#### What is needed:
Nothing but the lines from the one containing "Remove the 1000SATSFDUSD symbol tag" through the final line of the data should be repeated, and each must be exact.

Data records

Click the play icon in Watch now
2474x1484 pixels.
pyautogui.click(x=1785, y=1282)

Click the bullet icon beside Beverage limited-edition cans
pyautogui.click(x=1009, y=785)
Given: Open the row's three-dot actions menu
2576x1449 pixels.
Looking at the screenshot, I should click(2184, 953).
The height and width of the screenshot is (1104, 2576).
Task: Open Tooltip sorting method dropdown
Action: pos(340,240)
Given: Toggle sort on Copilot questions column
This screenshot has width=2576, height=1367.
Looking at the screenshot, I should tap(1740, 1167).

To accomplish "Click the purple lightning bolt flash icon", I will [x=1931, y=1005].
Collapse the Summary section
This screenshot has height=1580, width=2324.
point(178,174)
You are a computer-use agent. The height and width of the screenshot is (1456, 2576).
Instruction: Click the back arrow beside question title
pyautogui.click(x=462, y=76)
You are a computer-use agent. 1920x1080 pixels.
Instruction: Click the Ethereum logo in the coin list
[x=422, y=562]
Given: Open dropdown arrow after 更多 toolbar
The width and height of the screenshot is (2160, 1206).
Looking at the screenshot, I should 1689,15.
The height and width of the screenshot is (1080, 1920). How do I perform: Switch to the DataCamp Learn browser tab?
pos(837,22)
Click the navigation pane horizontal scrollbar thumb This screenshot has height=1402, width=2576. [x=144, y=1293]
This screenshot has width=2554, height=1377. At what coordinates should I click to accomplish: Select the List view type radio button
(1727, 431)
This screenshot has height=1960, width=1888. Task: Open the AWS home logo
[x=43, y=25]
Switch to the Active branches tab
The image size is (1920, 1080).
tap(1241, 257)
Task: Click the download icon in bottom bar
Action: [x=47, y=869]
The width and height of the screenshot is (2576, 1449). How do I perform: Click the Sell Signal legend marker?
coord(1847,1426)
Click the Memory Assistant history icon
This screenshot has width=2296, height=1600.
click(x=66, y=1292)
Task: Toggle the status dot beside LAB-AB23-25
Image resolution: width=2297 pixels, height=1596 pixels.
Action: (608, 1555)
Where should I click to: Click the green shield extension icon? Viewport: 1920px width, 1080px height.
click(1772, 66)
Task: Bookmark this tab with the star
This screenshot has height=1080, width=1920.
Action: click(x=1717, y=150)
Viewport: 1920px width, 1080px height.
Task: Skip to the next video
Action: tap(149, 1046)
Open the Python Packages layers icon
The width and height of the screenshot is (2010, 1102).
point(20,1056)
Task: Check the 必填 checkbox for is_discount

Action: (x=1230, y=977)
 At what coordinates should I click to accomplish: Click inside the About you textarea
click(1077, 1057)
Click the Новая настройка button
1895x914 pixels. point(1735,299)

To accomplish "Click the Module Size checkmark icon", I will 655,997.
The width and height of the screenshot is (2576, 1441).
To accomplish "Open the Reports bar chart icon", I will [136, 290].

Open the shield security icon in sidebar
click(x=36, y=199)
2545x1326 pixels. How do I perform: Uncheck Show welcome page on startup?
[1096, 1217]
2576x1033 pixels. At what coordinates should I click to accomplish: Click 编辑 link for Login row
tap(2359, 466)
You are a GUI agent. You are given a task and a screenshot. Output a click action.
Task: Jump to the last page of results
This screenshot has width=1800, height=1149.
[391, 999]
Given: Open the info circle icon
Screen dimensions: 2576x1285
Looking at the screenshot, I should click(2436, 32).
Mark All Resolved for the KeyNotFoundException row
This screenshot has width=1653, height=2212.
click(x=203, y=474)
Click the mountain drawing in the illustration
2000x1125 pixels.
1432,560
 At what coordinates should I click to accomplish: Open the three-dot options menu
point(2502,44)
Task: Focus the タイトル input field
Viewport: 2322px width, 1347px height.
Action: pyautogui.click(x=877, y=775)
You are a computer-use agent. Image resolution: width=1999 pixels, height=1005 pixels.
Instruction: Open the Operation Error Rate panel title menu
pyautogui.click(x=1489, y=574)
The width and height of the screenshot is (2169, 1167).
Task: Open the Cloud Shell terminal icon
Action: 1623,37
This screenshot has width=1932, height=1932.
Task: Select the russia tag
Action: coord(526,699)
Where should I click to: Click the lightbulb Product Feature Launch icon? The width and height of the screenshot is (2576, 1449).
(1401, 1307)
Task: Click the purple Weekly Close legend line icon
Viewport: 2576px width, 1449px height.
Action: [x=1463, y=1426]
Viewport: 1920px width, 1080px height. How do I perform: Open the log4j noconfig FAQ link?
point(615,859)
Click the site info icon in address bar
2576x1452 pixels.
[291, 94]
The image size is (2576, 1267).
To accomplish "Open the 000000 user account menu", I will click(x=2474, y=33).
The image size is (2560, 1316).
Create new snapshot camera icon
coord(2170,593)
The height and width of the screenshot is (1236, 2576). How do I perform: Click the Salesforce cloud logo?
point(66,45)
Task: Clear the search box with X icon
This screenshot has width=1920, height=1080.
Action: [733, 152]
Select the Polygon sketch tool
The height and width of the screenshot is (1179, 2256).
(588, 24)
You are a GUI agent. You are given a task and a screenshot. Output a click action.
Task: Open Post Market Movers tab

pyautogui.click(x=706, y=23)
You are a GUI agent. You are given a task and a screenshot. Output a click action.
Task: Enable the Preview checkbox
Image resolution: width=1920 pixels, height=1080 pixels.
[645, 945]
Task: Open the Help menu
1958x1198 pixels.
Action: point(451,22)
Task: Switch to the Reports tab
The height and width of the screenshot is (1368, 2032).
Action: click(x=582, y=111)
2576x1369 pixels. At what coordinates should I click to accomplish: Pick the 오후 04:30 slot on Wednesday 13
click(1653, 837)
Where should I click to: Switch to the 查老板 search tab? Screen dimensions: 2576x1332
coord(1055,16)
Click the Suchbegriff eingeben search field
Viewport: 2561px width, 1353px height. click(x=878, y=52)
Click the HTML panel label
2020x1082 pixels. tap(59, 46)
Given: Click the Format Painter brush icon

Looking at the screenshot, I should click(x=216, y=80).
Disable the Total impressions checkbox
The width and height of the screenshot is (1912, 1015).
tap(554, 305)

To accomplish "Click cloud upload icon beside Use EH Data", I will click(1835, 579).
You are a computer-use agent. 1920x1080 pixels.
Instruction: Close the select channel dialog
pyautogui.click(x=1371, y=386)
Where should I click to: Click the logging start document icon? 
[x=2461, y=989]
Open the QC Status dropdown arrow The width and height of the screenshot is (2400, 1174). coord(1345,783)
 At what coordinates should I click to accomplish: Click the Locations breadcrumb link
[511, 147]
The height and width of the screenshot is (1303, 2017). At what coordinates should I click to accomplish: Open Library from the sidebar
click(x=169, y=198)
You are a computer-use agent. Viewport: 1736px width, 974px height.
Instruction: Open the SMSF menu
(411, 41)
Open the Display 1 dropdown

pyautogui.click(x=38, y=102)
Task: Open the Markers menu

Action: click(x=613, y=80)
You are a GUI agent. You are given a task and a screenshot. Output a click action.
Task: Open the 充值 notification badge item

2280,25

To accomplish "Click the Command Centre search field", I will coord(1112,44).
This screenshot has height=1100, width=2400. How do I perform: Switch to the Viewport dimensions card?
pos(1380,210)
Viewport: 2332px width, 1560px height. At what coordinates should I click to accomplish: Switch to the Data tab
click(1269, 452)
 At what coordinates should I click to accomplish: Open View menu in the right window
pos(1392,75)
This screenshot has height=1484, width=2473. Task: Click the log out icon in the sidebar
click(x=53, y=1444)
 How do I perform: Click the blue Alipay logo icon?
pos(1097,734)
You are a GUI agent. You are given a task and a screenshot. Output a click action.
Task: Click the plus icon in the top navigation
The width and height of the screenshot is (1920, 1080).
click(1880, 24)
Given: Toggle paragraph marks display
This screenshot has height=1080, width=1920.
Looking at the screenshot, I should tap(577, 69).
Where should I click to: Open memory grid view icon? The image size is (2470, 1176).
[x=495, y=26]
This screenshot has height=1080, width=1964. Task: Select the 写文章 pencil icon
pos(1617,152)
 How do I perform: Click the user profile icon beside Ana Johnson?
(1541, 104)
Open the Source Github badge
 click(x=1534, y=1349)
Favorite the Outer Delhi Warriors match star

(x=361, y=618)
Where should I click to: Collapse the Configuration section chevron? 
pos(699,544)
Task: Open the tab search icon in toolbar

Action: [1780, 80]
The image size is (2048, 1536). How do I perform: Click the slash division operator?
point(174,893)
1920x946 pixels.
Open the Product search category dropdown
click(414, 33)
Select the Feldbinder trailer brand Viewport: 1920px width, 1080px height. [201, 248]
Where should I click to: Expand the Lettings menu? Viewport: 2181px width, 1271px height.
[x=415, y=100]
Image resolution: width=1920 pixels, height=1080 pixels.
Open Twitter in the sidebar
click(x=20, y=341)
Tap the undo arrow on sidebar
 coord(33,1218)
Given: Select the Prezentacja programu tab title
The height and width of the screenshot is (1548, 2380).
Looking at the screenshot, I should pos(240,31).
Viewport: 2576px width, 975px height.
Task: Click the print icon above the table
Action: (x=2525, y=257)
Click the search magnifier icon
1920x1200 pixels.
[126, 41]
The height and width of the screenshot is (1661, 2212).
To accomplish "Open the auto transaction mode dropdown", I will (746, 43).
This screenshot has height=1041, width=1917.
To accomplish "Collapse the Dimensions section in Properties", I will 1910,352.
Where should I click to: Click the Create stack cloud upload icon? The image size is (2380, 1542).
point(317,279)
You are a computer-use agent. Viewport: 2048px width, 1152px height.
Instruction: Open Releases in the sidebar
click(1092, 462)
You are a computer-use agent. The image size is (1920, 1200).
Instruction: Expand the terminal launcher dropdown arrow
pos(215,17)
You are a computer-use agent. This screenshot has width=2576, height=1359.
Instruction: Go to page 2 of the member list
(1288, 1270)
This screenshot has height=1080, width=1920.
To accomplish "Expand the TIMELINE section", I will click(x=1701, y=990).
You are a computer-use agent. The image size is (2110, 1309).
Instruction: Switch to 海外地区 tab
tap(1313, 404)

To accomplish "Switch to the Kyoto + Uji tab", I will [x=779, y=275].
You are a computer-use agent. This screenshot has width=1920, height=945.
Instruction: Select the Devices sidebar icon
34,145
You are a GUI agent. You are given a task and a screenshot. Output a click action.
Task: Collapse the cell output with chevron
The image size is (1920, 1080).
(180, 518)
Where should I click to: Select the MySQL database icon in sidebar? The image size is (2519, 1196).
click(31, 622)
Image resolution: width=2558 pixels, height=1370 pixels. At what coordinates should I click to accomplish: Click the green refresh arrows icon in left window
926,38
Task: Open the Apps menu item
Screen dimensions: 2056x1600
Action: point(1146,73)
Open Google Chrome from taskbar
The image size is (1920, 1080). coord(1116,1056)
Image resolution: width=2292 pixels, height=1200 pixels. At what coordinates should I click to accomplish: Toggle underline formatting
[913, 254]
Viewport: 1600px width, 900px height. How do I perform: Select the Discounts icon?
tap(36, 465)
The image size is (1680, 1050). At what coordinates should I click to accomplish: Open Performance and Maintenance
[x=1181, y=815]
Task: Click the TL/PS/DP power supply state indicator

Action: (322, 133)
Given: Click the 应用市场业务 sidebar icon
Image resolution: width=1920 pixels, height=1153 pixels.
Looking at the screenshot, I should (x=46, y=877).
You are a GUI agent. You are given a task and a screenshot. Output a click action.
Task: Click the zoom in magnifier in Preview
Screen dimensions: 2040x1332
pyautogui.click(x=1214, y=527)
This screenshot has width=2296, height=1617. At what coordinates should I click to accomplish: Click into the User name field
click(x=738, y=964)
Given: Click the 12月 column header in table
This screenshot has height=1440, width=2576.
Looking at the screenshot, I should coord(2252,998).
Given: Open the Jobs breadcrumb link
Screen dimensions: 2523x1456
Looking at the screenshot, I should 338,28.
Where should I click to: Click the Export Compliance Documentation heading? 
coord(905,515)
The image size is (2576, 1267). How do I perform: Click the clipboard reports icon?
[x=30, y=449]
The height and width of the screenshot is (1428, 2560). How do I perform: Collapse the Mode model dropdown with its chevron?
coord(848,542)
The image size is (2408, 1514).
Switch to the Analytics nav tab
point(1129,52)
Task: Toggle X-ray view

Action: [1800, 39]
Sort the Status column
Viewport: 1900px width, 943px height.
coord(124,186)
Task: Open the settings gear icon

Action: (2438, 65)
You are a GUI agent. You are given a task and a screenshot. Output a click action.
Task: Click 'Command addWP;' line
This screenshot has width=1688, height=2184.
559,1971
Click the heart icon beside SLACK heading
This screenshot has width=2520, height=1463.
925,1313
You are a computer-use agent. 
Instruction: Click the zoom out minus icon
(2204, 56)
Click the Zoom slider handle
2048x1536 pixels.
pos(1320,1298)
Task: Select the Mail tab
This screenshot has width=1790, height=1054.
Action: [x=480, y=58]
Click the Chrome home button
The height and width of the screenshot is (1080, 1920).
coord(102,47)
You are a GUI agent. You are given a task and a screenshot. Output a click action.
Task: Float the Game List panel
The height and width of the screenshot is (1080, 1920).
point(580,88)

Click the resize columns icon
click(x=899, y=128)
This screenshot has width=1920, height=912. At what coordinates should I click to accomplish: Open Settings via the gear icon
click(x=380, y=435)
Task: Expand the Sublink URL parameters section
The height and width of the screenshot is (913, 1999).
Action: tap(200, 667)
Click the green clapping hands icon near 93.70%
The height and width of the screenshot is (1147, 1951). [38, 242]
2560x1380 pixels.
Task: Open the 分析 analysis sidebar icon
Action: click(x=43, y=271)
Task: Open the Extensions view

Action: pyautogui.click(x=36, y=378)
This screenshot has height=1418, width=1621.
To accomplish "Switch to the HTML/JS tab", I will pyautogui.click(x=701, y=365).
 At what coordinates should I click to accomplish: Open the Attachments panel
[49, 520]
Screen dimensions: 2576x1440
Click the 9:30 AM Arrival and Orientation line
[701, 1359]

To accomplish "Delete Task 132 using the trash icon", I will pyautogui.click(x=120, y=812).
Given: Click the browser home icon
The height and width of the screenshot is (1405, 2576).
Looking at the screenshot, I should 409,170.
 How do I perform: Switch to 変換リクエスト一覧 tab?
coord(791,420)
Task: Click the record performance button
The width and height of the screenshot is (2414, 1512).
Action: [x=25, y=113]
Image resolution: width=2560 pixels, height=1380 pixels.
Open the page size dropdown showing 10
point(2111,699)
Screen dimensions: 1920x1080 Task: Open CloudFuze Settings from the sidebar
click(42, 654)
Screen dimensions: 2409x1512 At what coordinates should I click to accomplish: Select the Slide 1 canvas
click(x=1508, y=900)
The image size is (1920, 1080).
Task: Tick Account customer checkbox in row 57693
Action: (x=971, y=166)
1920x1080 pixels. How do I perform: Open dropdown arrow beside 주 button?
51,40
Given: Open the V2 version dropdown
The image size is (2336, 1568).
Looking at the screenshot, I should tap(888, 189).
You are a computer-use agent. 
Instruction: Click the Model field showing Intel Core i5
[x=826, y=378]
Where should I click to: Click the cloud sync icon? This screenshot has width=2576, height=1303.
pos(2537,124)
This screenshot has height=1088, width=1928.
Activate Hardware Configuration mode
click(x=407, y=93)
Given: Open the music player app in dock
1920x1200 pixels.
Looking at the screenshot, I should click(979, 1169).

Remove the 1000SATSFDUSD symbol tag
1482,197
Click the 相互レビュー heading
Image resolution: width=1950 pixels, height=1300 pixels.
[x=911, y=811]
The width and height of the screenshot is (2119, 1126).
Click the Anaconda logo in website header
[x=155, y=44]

#### Answer space:
Remove the 1000SATSFDUSD symbol tag
1482,197
Click the 相互レビュー heading
Image resolution: width=1950 pixels, height=1300 pixels.
[x=911, y=811]
The width and height of the screenshot is (2119, 1126).
Click the Anaconda logo in website header
[x=155, y=44]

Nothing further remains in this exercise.